Señala Javier Echeverría (Echeverría 2009) que, frente a la concepción moderna de la ciencia, aquélla que pretende conocer y explicar el mundo, surge una nueva concepción: la tecnociencia contemporánea. La tecnociencia tiene como objetivo transformar el mundo, no sólo describirlo y predecir acontecimientos. Aunque Echeverría fije el surgimiento de la tecnociencia tras la II Guerra Mundial, Shelley nos muestra en su novela a un científico con ambiciones distintas a las del científico moderno, un científico que desprecia la aplicación de la ciencia de su época, demasiado limitada, y que ansía el poder que da el conocimiento. Frankenstein añora el afán transformador de los alquimistas y le parece “indudable que su grandeza de espíritu es superior a cualquier realización empírica de los estudios modernos” (Shelley 2002, 38). Ellos no tenían conocimientos suficientes acerca del mundo, pero entiende Frankenstein que la alianza de aquel afán con la ciencia de su tiempo puede otorgar un poder ilimitado al hombre (Shelley 2002, 39). Y ésta es nuestra criatura: la poderosa unión de la tecnología y la ciencia, que se torna monstruosa cuando su desarrollo no está bien dirigido.

Frente al optimismo que provocaba el ideal del progreso, el desarrollo científico y tecnológico, Shelley nos hace reflexionar. Se nos muestra una nueva actitud de repulsa por la antes amada ciencia. Frankenstein dice, pasada ya la noche fatal en la que da vida a su criatura, sentir “una enorme repulsión por todo cuanto se relacionase con las ciencias naturales” y que “el simple hecho de ver cualquier instrumento de manipulación química me producía una alteración tal, que repercutía en mi sistema nervioso” (Shelley 2002, 55). Sin embargo, la criatura de Frankenstein asustaba por su aspecto pero no era mala, los culpables de su maldad son los hombres, ellos tienen la culpa de que la criatura les pierda el respeto (Shelley 2002, 105-107). Así se sostiene una débil neutralidad de la tecnología, en la que el mal viene no de ella misma sino del hombre. La criatura tiene algo de monstruosa en su esencia pero no es ella la responsable de su monstruosidad sino que es fruto del pecado de hybris de Frankenstein; de su esencia artificial, es decir, antinatural, deviene su monstruosidad.

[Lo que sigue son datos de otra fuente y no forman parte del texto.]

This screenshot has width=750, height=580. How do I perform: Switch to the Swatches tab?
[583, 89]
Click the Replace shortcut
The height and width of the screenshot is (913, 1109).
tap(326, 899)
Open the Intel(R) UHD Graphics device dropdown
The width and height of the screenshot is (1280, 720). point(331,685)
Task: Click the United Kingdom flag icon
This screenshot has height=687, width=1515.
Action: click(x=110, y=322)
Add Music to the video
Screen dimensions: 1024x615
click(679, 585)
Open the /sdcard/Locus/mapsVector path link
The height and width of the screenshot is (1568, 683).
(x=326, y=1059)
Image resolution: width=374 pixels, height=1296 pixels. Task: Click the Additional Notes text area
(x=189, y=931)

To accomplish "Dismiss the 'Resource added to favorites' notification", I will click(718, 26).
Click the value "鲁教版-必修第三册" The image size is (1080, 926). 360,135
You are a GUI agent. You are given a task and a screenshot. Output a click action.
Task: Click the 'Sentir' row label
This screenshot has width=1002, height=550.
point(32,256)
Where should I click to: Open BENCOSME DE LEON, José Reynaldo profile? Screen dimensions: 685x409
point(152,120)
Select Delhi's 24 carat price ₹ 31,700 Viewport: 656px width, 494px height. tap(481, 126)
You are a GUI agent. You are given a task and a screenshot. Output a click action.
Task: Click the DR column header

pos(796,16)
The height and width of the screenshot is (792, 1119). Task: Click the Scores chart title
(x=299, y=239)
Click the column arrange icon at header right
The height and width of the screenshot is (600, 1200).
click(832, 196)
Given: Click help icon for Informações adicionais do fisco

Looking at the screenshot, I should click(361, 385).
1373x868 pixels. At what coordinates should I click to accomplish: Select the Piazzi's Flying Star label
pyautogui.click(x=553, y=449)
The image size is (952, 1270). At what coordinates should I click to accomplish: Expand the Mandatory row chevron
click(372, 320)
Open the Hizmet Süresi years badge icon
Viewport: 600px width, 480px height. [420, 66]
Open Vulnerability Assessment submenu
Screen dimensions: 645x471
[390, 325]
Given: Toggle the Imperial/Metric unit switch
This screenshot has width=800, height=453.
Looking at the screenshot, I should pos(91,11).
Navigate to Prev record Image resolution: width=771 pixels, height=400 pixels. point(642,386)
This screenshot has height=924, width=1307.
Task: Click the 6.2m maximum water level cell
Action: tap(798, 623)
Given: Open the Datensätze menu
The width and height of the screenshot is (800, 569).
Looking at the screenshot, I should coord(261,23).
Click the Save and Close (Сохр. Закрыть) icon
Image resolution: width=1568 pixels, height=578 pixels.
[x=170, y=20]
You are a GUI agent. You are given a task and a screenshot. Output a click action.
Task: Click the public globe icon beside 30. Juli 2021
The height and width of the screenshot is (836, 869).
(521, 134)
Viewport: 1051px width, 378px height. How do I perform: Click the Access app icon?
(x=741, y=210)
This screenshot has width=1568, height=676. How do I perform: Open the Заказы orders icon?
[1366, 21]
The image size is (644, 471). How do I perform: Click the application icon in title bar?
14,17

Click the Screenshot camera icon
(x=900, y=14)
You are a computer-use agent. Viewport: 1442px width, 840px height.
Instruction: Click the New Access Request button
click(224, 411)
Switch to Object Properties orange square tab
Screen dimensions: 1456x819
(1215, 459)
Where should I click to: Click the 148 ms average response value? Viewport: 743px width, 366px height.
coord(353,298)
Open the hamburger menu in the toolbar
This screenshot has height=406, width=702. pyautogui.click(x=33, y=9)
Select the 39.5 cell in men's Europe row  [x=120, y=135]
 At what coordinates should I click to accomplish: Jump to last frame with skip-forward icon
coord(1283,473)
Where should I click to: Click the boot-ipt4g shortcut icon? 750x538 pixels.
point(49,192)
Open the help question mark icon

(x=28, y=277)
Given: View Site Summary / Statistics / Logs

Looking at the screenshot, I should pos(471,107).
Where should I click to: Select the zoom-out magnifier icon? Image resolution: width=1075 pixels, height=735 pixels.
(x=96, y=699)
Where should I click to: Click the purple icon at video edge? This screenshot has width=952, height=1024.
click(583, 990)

Hay en la novela de Shelley una sospecha acerca de los fines de la ciencia, aunque todavía no se esté ante la megaciencia, o Big Science, de Weimberg y Price, dirigida por programas políticos nacionales o internacionales, ni la tecnociencia de Echeverría; pero sí está en tela de juicio la ambición que guía al científico. La motivación de Frankenstein es hacer lo que nadie ha hecho antes, llegar más lejos y así, Frankenstein, “dominado por un impulso frenético”, utiliza cualquier medio a su mano (“todo era válido y justificable”) para alcanzar su objetivo (Shelley 2002, 45).

 

BIBLIOGRAFÍA:

ECHEVERRÍA, Javier. 2009: “Interdisciplinariedad y convergencia tecnocientífica nano-bio-info-cogno”. Sociologías 22, pp. 22-53.

 SHELLEY, Mary. 2002: Frankenstein. Madrid: Rueda.